篭を下げて歩き出しつつ、そんなことを思う。
徳を固めて体現したような姿、物言い。少し顔は険しいが、自制に満ちていると思えばそれも納得できた。
周りを見れば、白色の石畳ばかりの場所だった。ここには見覚えがある。今度は間違えずに館への道のりを進んだ。

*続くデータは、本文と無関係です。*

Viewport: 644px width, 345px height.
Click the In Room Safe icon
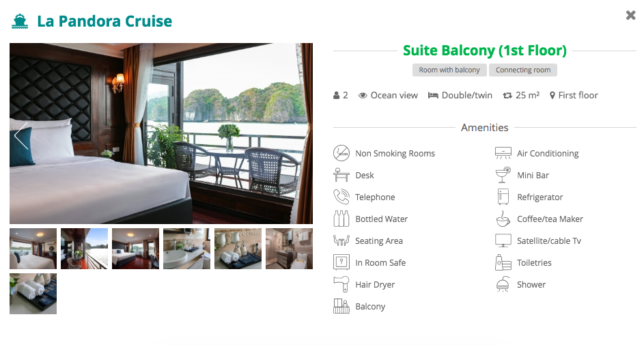coord(341,263)
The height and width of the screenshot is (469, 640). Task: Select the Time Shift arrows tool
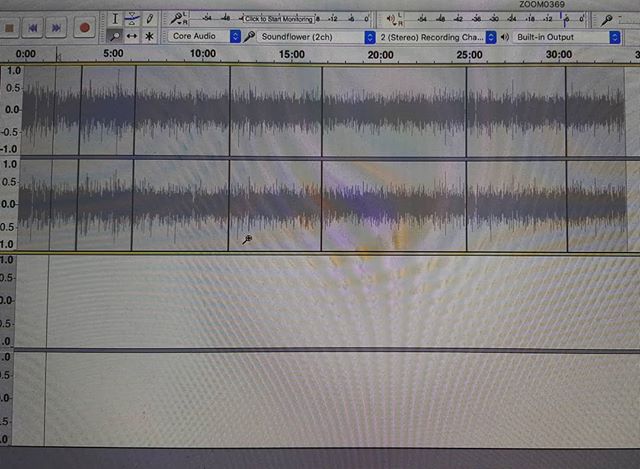tap(132, 36)
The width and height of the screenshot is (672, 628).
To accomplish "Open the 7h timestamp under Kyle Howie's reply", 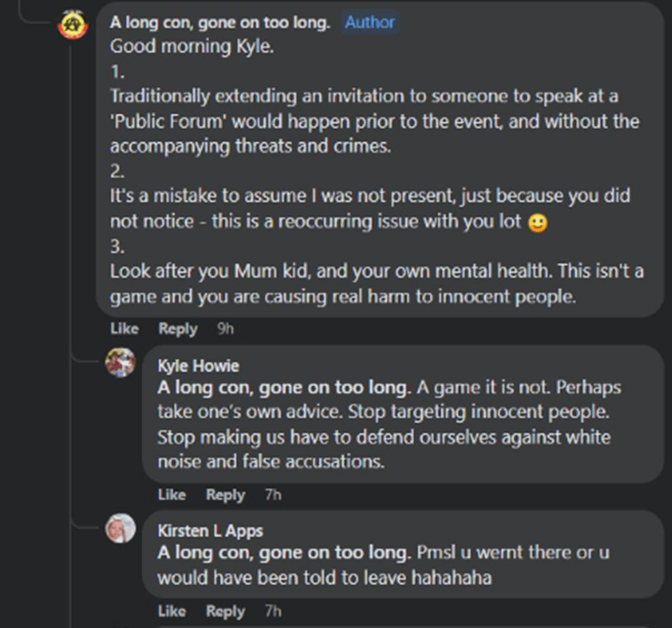I will coord(273,494).
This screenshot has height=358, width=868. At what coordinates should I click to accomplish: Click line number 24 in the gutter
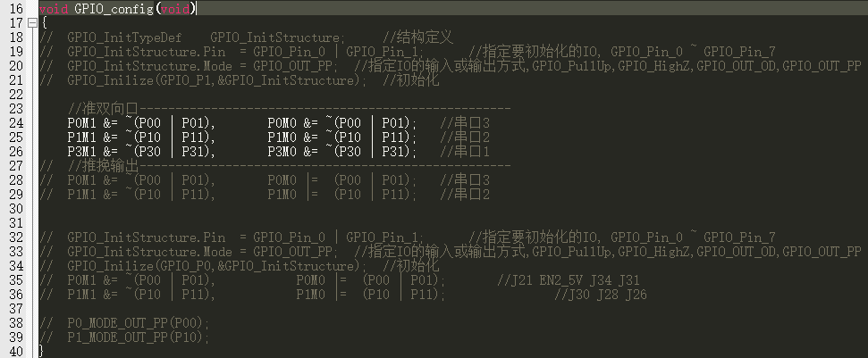(x=17, y=123)
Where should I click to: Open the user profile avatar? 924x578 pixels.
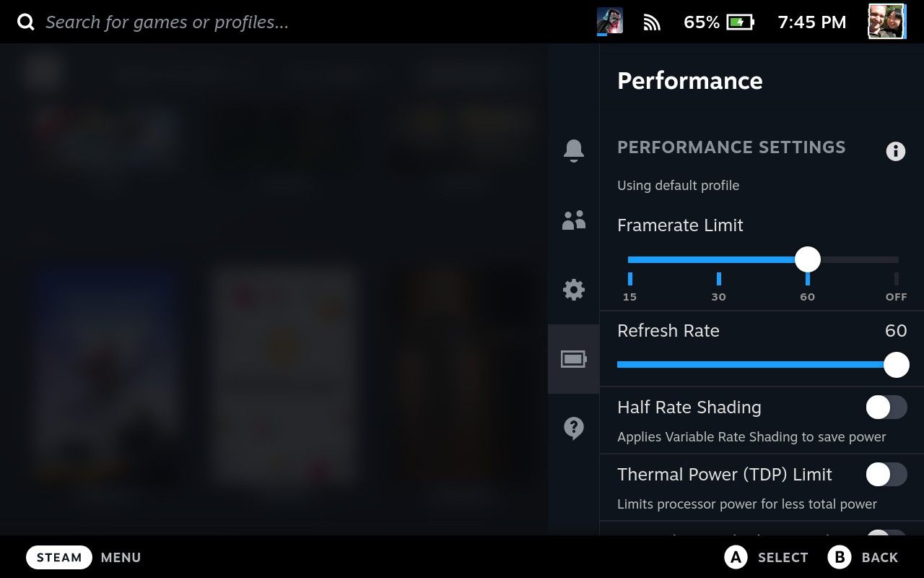pyautogui.click(x=886, y=22)
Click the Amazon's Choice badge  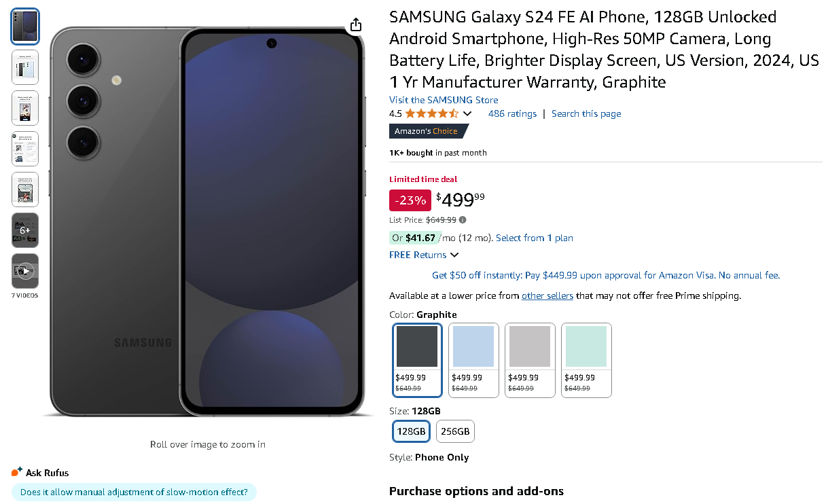(426, 131)
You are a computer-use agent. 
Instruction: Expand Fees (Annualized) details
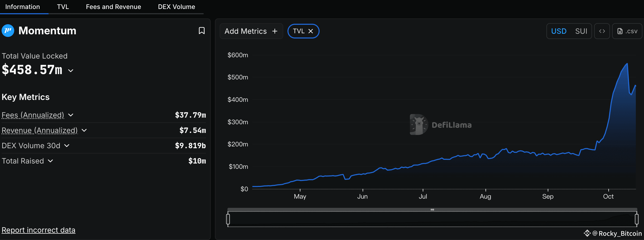tap(71, 115)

しばらく進むと館が見えてくる。警備の神官兵がいた。そしてイスクも明後日の方向を向いて腕を組んでいる姿を確認できた。
イスクがこちらに気付き、少し大股で駆け寄ってくる。
「遅かったな、トア殿」
「すみません、道に迷ってしまって」
「地図を描いておいたが?」
「お店が休みだったんです……他のお店に行ったら、間違えた場所に出て。ヴィシュ卿に途中まで送っていただきました」
微笑むと、イスクが黒い目をすがめた。それから、はあ、と小さくため息をつく。
「トア殿、ヴィシュ卿は敵対している勢力のお一人。あまり深入りするのは」
「ご、ごめんなさい」
「いや、無事ならそれで何よりだ。ただ、そのことはリシュ様に言わない方がいいな」
「……そうですね。言うつもりはありません」
「リシュ様がすでに帰ってきておられる。食事の準備を手伝って欲しい」
「わかりました」
うなずき、二人で館へと入っていく。
――そう言えば、スネーツ男爵が失脚したと言っていたわね。
それはどういうことだろう。今、ドルナ村近辺の地方を治めているのは一体誰かも聞きそびれた。
――帰れる、かしら。隙を見て。
だが、イスクからもらえる金は多分、辻馬車でもドルナ村に帰るには足りないだろう。歩いて、とも思ったが、一人旅の支度などできそうにもない。
ヴィシュ卿に助けをと考えがよぎるが、シュテインに言われた言葉がよみがえる。
イスクをそっとうかがう。彼をはじめとする神官兵にはどう考えても隙などなかった。見張りがいるなら余計、自分とシュテインの関係性を知られたくはない。